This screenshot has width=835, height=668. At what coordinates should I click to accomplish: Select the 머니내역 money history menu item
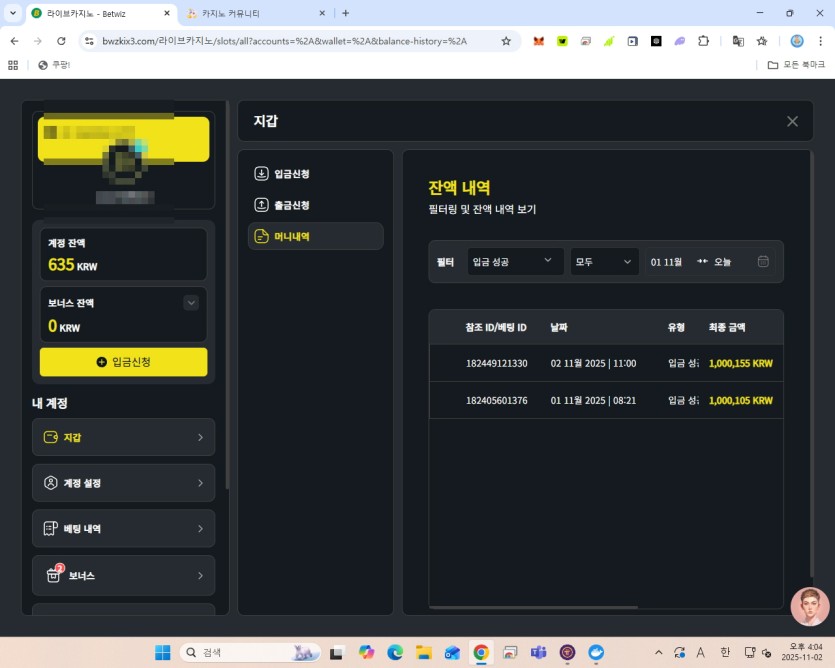point(315,236)
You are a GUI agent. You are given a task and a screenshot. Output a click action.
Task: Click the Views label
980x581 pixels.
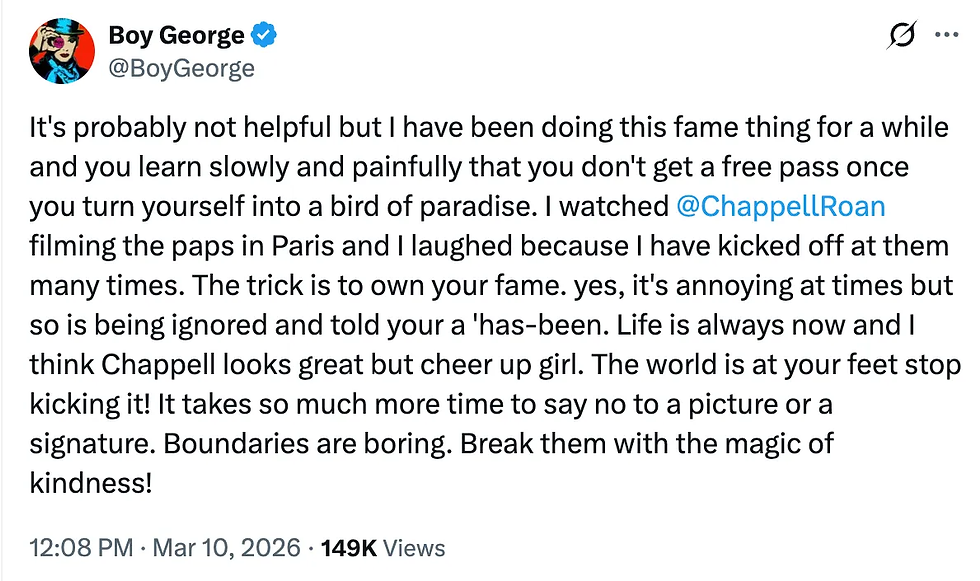pos(414,548)
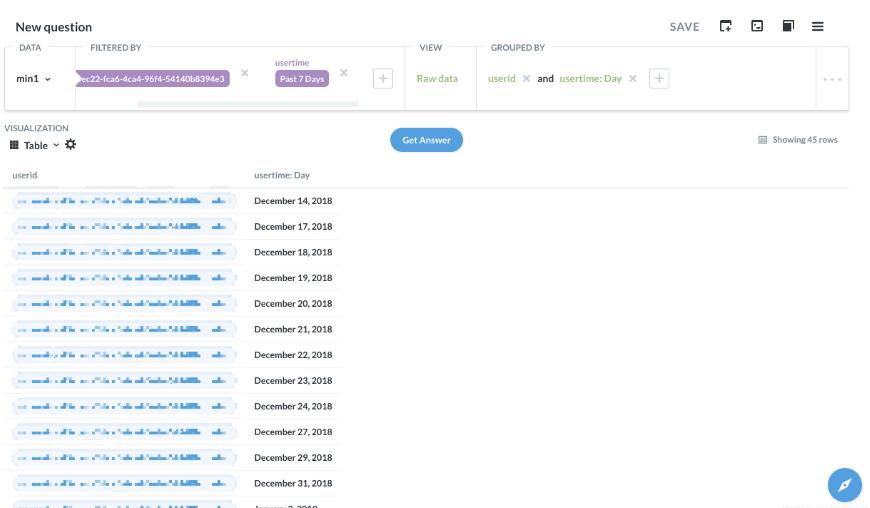Remove the userid value filter
Viewport: 870px width, 508px height.
point(244,72)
=======
§ **Given instruction**:
Reproduce the data above verbatim, omitting the pictures.

§ **Reply**:
This screenshot has width=835, height=668. At what coordinates should I click to accomplish: Select the 머니내역 money history menu item
point(315,236)
You are a GUI agent. You are given a task and a screenshot. Output a click action.
Task: Click the Views label
980x581 pixels.
pos(414,548)
Remove the userid value filter
Viewport: 870px width, 508px height.
point(244,72)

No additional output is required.